# Python



## SkyKast (Mar 10, 2009)

Has anyone heard of Python? Its a programming language and its kinda new. I am taking a class on it and its pretty cool but what can it be used for and should I but my effort towards learning a different language instead?

If anyone knows python I'd enjoy it if anyone could share a program or two of theirs.


----------



## DarkEgo (Mar 10, 2009)

Isn't Python used for games? Or is that a different language?


----------



## SkyKast (Mar 10, 2009)

yah there r some simple'ish games in python


----------



## pbmaster (Mar 10, 2009)

I thought it was older?


----------



## deathmore (Mar 10, 2009)

the only game I've seen personally with python is civilization 4 game and this language allows people to do some crazy mods in the game other then what the develops put into it.


----------



## SkyKast (Mar 10, 2009)

pbmaster said:


> I thought it was older?



nope its a newer language



deathmore said:


> the only game I've seen personally with python is civilization 4 game and this language allows people to do some crazy mods in the game other then what the develops put into it.

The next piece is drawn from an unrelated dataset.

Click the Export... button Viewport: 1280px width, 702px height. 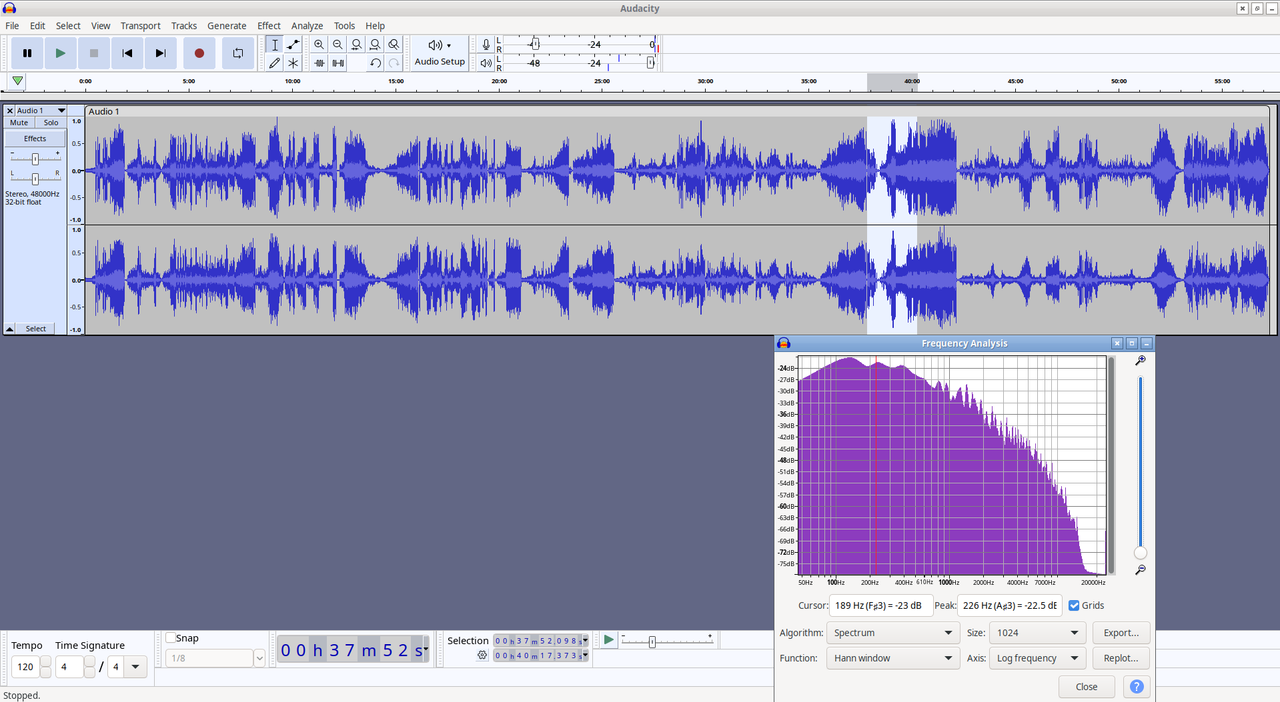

cool, good to have an example


----------



## Deleted member 3 (Mar 10, 2009)

SkyKast said:


> yah there r some simple'ish games in python



Eve online is written in Python so I'm not sure what your definition of simple is.


----------



## dazed554 (Mar 10, 2009)

Python is a good beginner's language as it is simple to use and the interactive interpreter is useful. The main drawback to the language is speed since it is interpreted, but that shouldn't be much of a concern for beginners. I have not used it personally, but PyGame is a popular library for programming games in Python.


----------



## angelkiller (Mar 10, 2009)

The 'logic' of BF2 is also written in Python.


----------



## Frick (Mar 11, 2009)

New? Didn't it appear in the early 90's?

Anywhoooooo, I've been thinking about looking into it. Mostly because it's a good name.


----------



## SkyKast (Mar 11, 2009)

yah i thought so too


----------



## Jonathan5 (Mar 11, 2009)

Python is capable of doing anything computer related for the most part, e.g. web development, gaming, robotics, space control...  It is fairly new compared to some other languages, it's really growing in popularity these days.  Python was the first language I started out with, teaching myself was no problem because they have tons of great tutorials/documentation already available.  Some task are better done in a compiled language for speed though.  I still love Python though.


----------